The Newport Aquarium and some of its animal ambassadors visited Maysville Friday.
Students from Mason County Intermediate School and St. Patrick School filled the MCIS gymnasium to learn about several animals from the aquarium. The presentation was one of four throughout the day.
The Wave Foundation visited MCIS with four animals, a turtle, a lizard, a snake and a penguin. The event was sponsored by the Maysville Rotary Club.
During the presentation, Grace Kahmann, with the Wave foundation, talked about the characteristics of each animal. As she spoke, Amanda Anderson, also with the Wave Foundation, carried each animal around so the children could see them up close.
The first animal was a three-toed box turtle named Dorthy. According to Kahmann, the box turtle is the only specie of turtle that can go fully inside its own shell.
“The shell protects it,” she said. “It’s also a part of its skeleton, so when you touch the shell, it would be just like someone touching your fingernail. She can feel it.”
Kahmann also said the turtle’s age can be found by counting the rings around the shell.
“Just like a tree, a turtle has rings that show just how old it is,” she said.
The second animal was a blue tongue skink named Tina.
“These lizards are native to Africa,” Kahmann said. “They’re kind of like neighbors to the penguin we have here who is also native to Africa.”
The blue tongue skink was named for its bright blue tongue that it uses to scare off predators, according to Kahmann.
“She’s actually harmless,” Kahmann said. “But, when she feels threatened, she’ll stick out her tongue and the bright color will scare predators away. She eats snails and bugs, so a lot of people like to have them in their yard. She also likes really hot weather.”
According to Kahmann, the lizard can also break off its own tail. If it receives enough nutrients, it can regrow the tail, but it takes about a year.
Kahmann said the lizard can live up to 30 years.
The third animal was a ball python named Kaa.

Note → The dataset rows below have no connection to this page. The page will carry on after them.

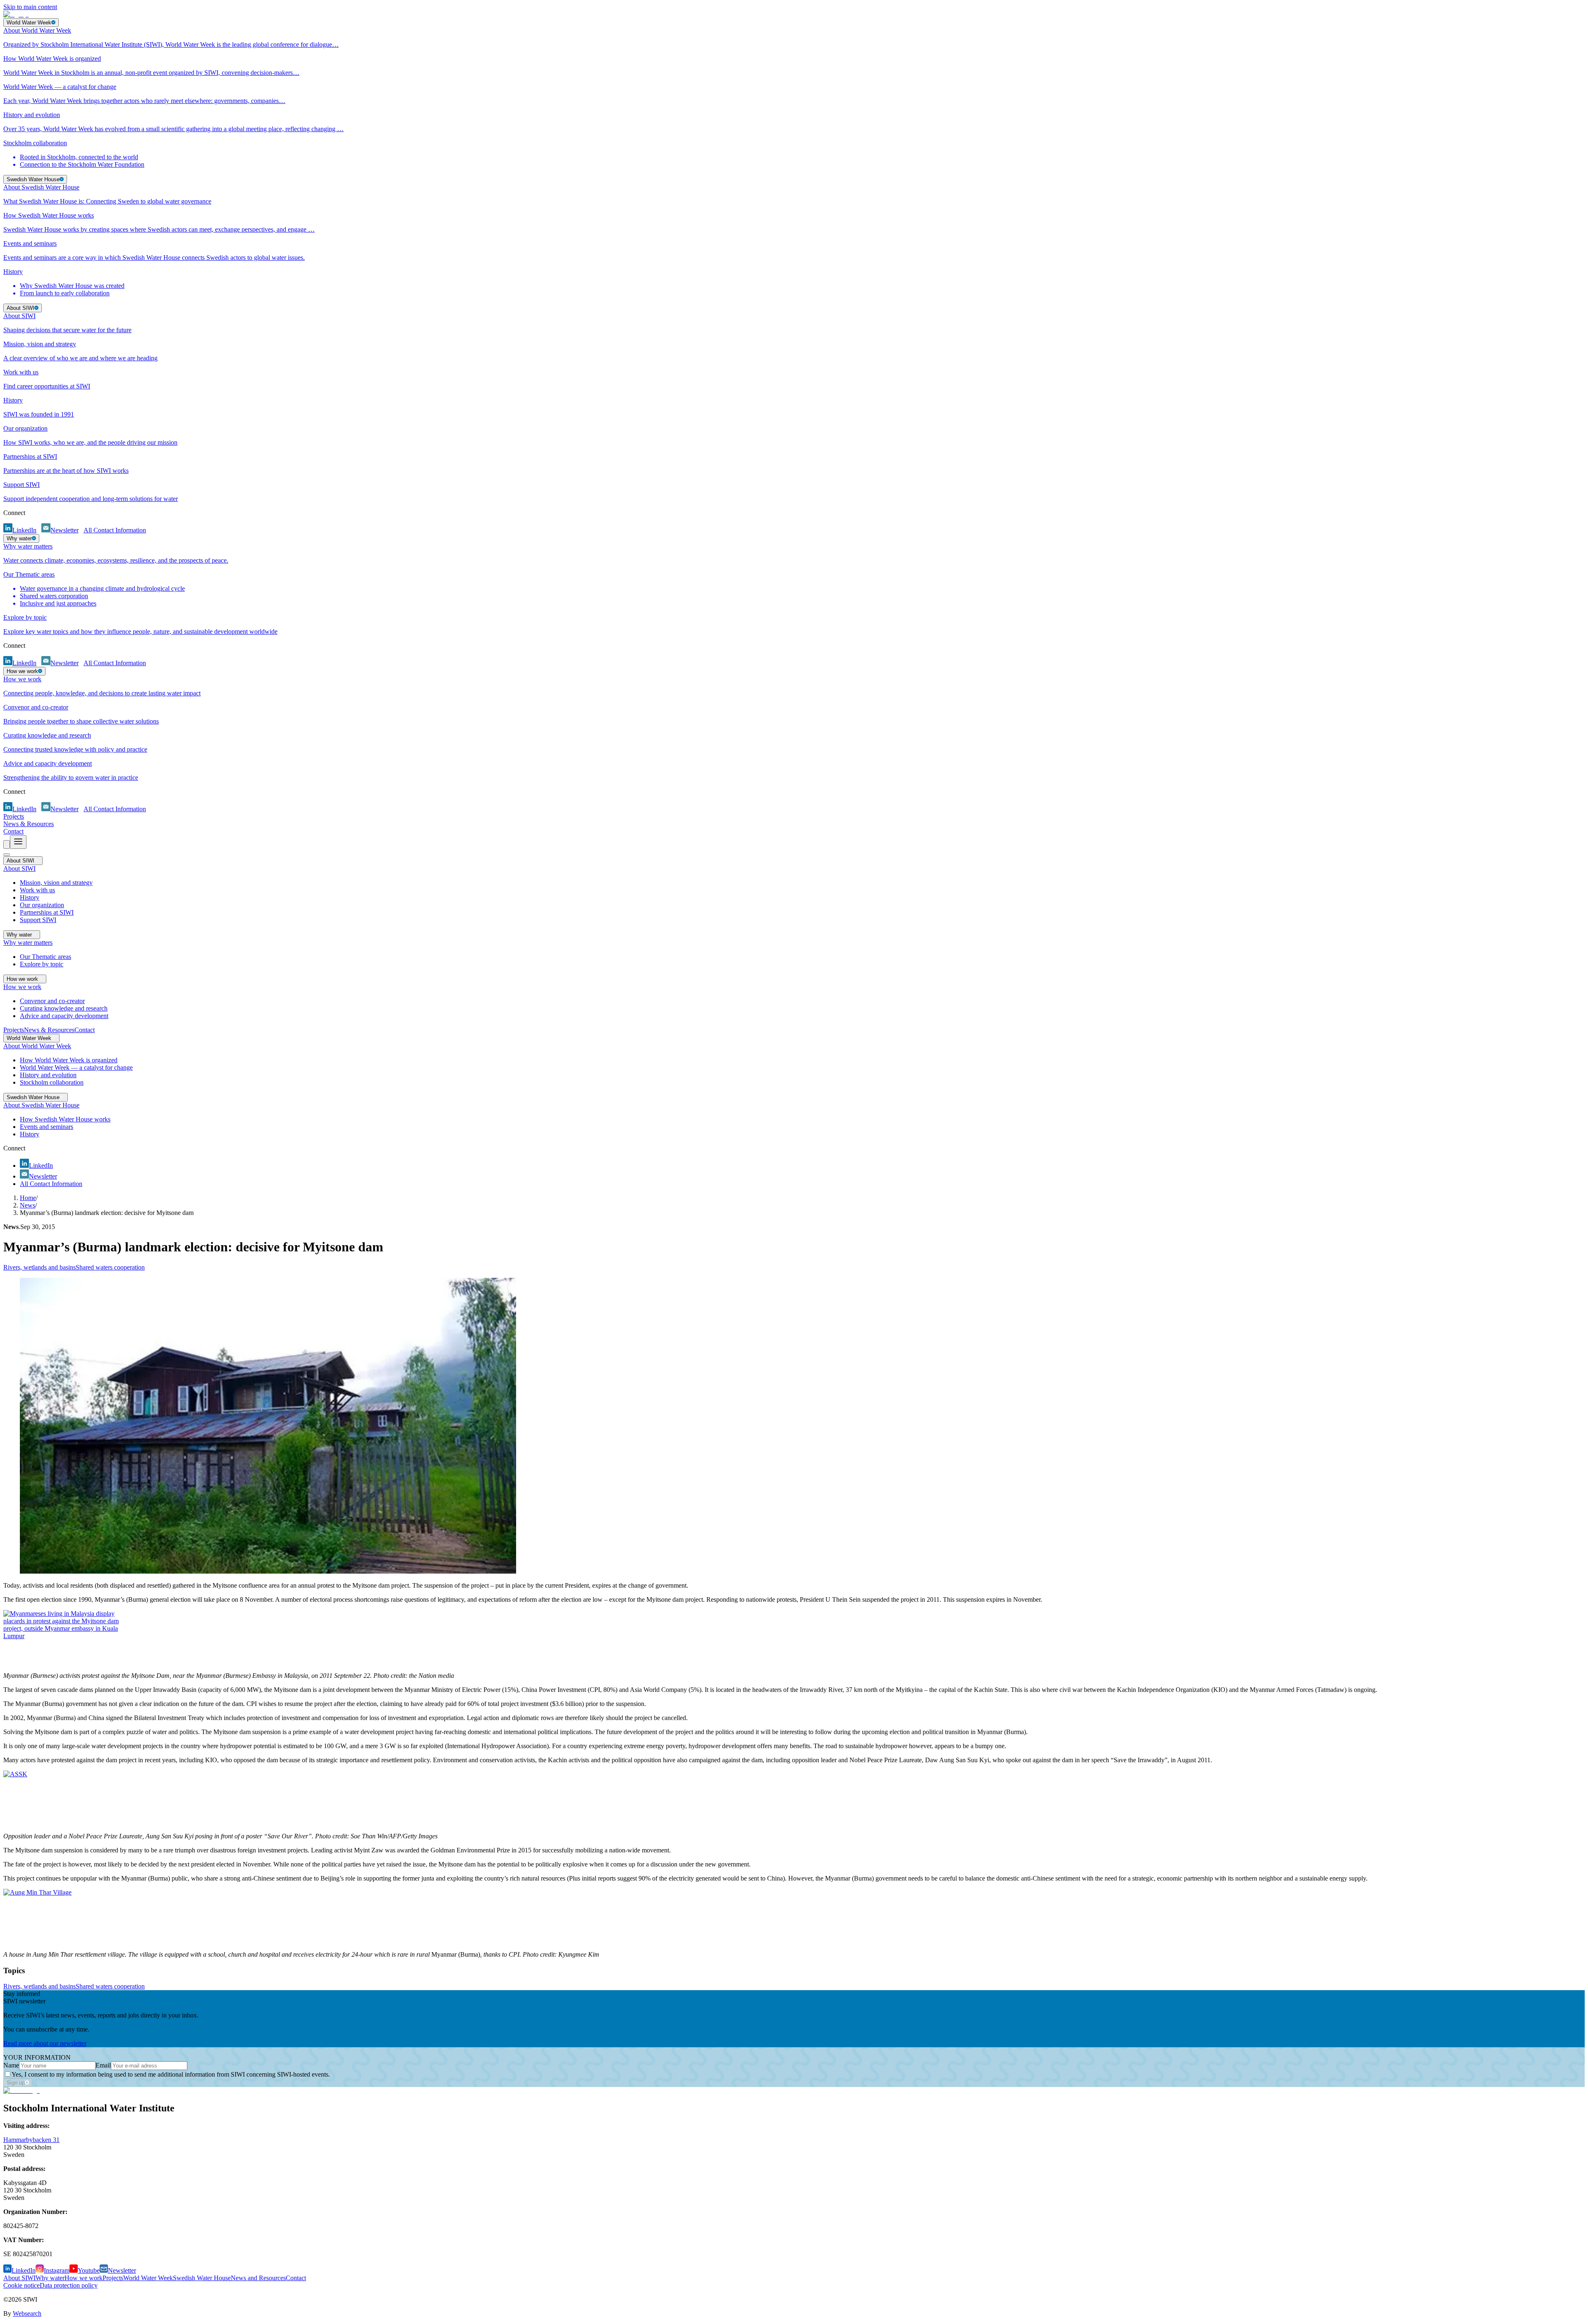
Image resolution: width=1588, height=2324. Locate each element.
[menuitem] (794, 37)
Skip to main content (30, 6)
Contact (13, 831)
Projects (13, 816)
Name (11, 2065)
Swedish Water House (202, 2277)
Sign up (16, 2083)
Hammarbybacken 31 (31, 2139)
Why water (50, 2277)
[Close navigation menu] (6, 854)
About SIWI (19, 2277)
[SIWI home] (21, 2090)
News (27, 1205)
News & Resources (28, 823)
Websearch (27, 2313)
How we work (84, 2277)
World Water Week (148, 2277)
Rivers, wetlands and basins (39, 1267)
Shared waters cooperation (110, 1267)
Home (28, 1197)
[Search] (6, 844)
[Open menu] (18, 842)
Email (103, 2065)
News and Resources (258, 2277)
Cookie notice (21, 2285)
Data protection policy (69, 2285)
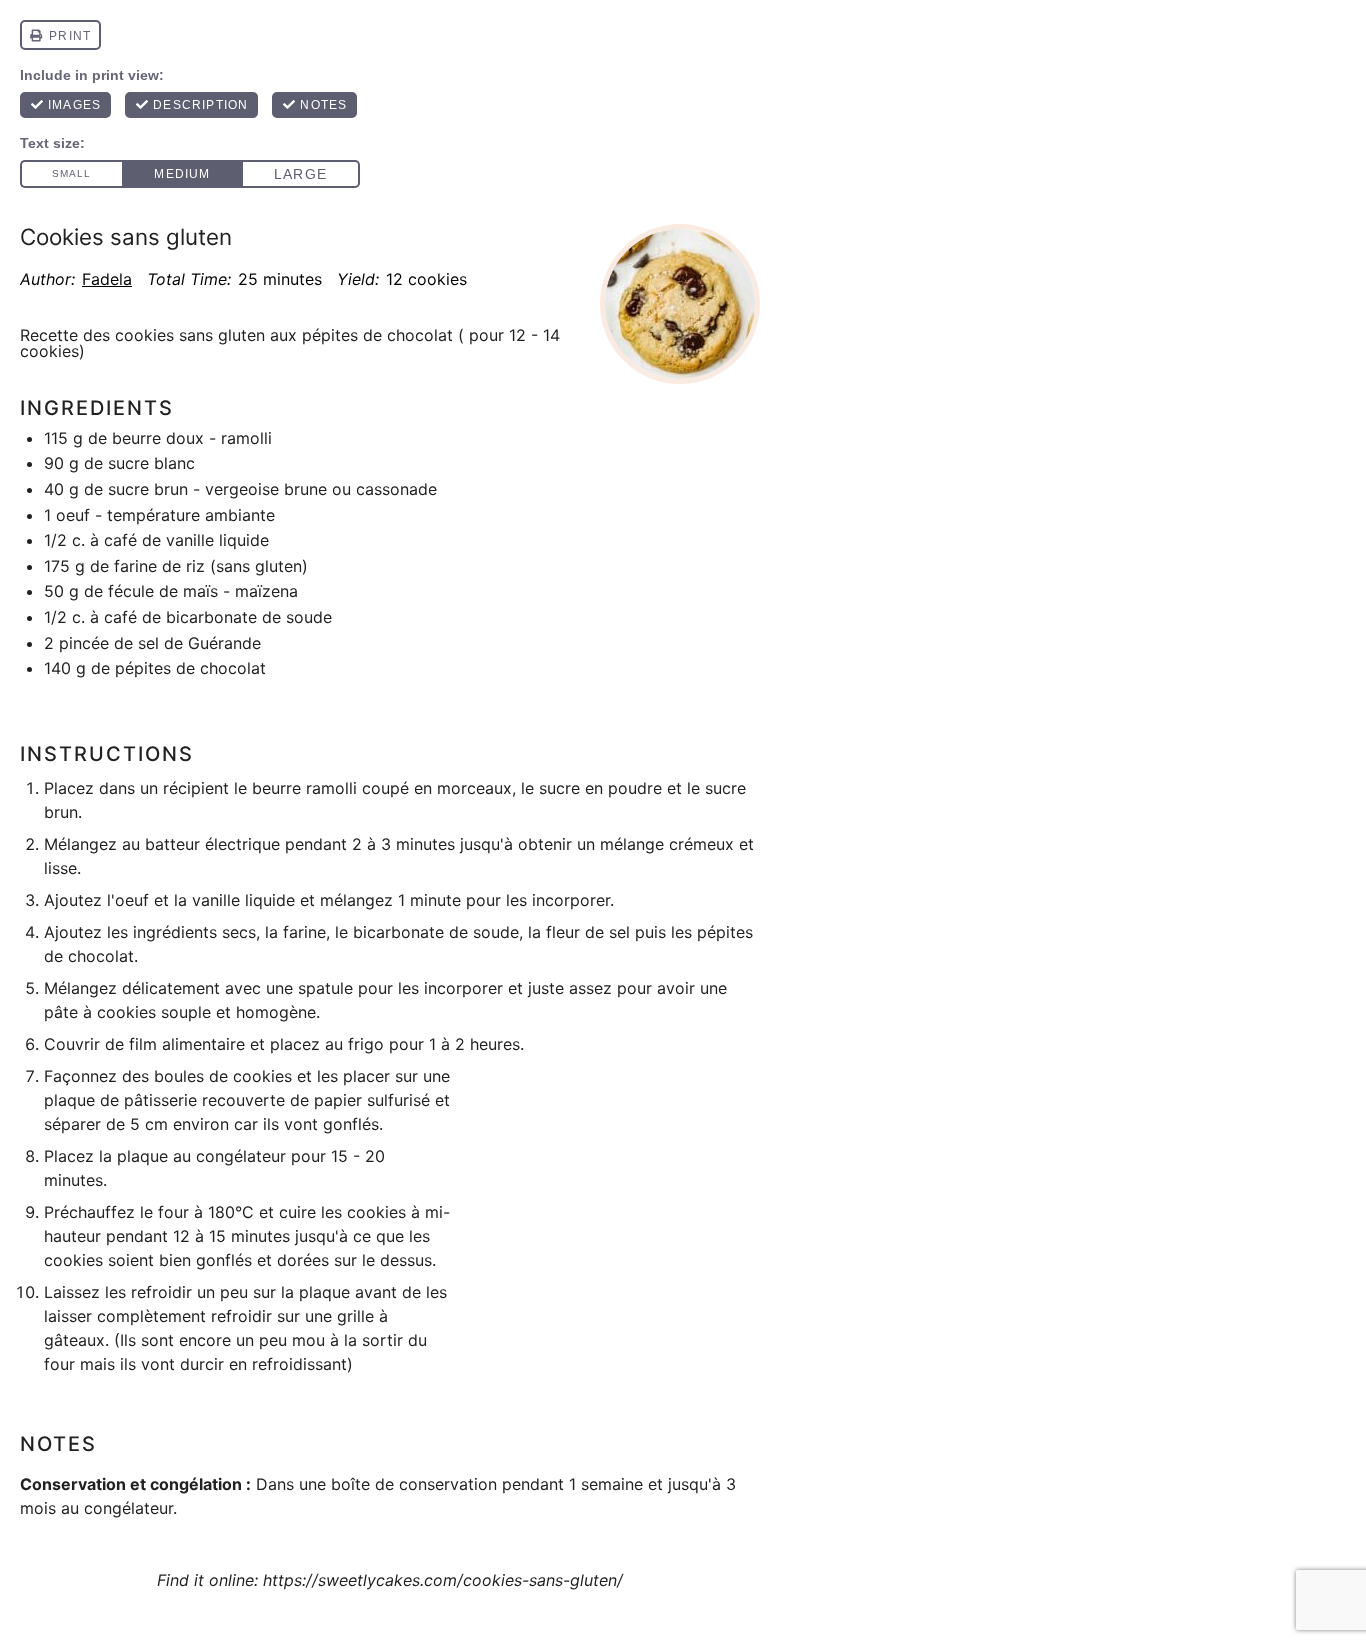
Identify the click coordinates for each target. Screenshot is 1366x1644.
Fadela (107, 279)
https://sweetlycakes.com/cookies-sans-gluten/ (443, 1580)
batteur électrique (212, 844)
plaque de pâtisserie (120, 1100)
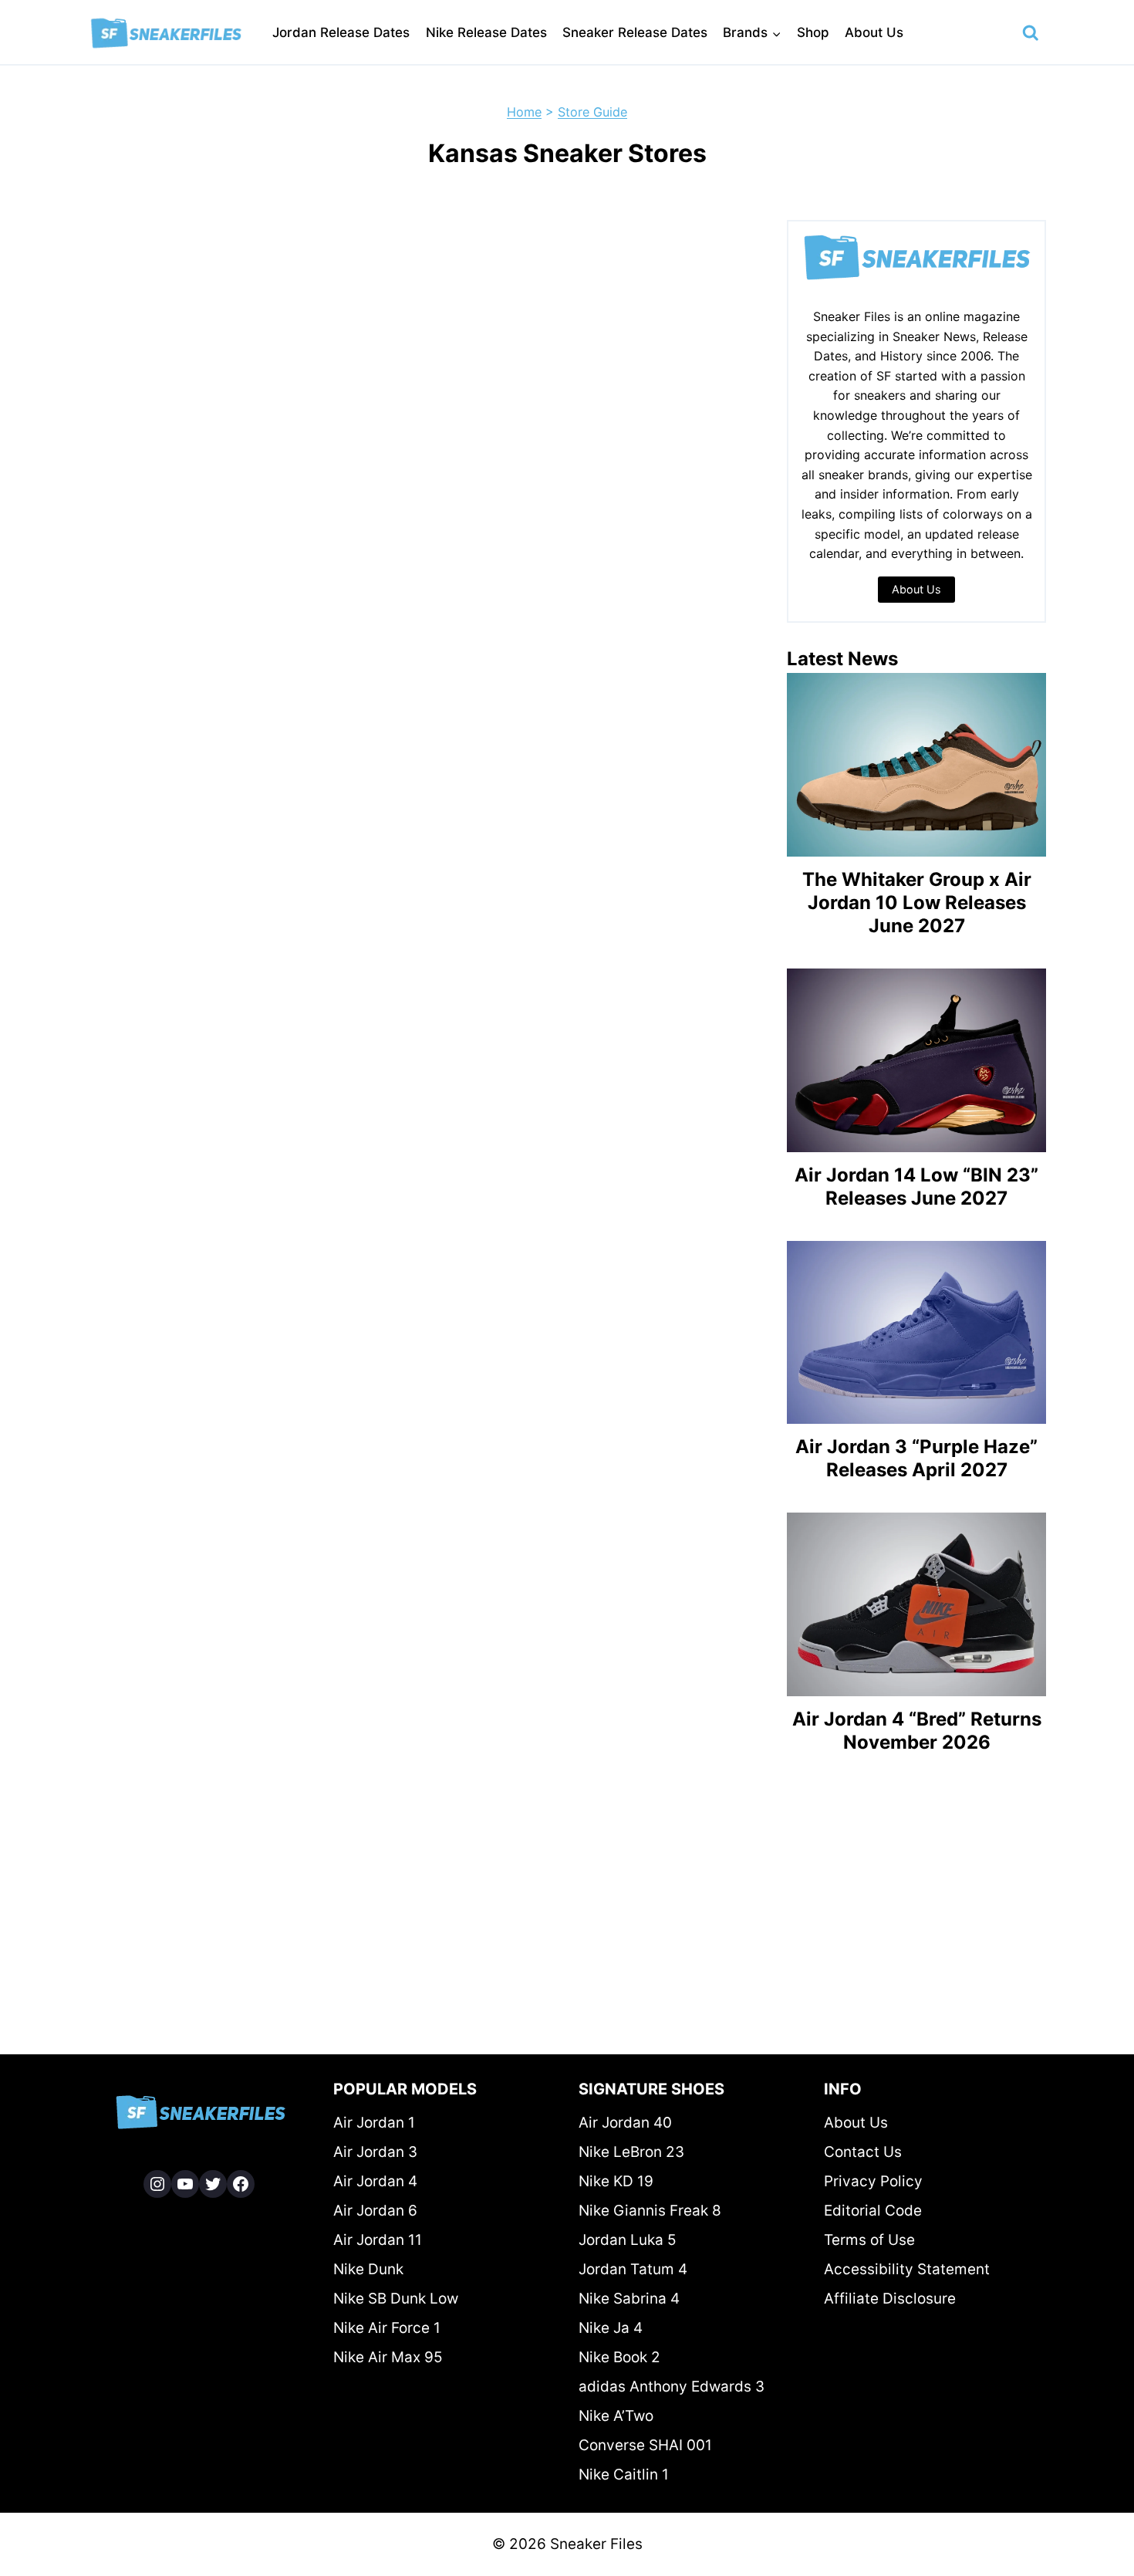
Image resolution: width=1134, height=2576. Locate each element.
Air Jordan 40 (625, 2122)
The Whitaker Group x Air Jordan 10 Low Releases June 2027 (916, 902)
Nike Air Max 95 (388, 2357)
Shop (813, 32)
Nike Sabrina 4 (629, 2298)
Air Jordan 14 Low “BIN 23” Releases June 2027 (916, 1186)
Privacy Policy (873, 2181)
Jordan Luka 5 (628, 2240)
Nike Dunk (368, 2269)
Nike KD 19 (616, 2181)
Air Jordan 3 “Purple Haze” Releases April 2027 (916, 1458)
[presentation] (916, 765)
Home (524, 112)
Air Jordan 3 (375, 2152)
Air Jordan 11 (377, 2240)
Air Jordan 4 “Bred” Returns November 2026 (916, 1730)
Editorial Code (873, 2210)
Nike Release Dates (486, 32)
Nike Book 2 (619, 2357)
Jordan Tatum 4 (633, 2269)
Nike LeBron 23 (631, 2152)
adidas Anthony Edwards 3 (671, 2386)
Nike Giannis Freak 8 (650, 2210)
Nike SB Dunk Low (395, 2298)
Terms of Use (869, 2240)
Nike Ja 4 (611, 2328)
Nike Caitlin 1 (624, 2474)
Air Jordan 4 (375, 2181)
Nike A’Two (616, 2416)
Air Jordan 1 (374, 2122)
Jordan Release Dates (341, 32)
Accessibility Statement (907, 2269)
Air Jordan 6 (375, 2210)
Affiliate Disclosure (890, 2298)
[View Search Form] (1030, 33)
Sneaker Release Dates (634, 32)
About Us (874, 32)
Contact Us (863, 2152)
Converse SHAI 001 (645, 2445)
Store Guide (592, 112)
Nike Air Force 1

“Ball pythons are very common as pets,” she said. “They’re not poisonous, but if they bite it will hurt. The ball python is a constrictor, so it squeezes its prey. It doesn’t get very large, so if it were to squeeze you, it won’t kill you.”
The ball python can live long lives. The longest recorded life span is 47 years.
“They don’t have arms and legs, but can still climb trees, too,” Kahmann said. “Their bodies are pure muscle mass.”
The final animal, and the seemingly favorite of the students, was a penguin named Simon.
Simon, a female penguin, was released from her cage and allowed to roam the gymnasium floor as students watched. One of the other members of the Wave Foundation, Josh Thompson, carried around a toy that the penguin chased, while flapping its wings.
As the penguin played in the gymnasium, Kahmann told the students some facts about it.
“A penguin can’t fly,” she said. “There are other birds that can’t fly, too, like the ostrich. Most birds that can fly have small, light wings, but a penguin has dense, heavy bones that are good for getting under the water so they can fish.”
Once Kahmann finished her presentation, she allowed the students to line up and pet the animals.
Ethan Kalee, a St. Patrick fifth-grade student said he enjoyed learning about the animals .
“I didn’t know penguins had to trim their beaks,” he said. “It was a really good experience. You don’t normally get to touch a penguin or a lizard or snake every single day.”
Ashlyn Sergent, an MCIS third-grade student said she learned a lot about the animals.
“I learned so much about the penguin, lizard, turtle and snake,” she said. “I enjoyed learning everything. I never knew any of that. That’s penguin was so smooth. It was a lot of fun.”
MCIS Principal Robbie Kimble said he felt having the Wave Foundation visit the school was good for the students.
“It’s something the Rotary, and Jackie Thomas, who originally brought it to our attention and they put this on for us,” he said. “I was excited, because I knew the kids would love it. It’s a great experience for the kids — especially those who may not normally get to go to the aquarium.”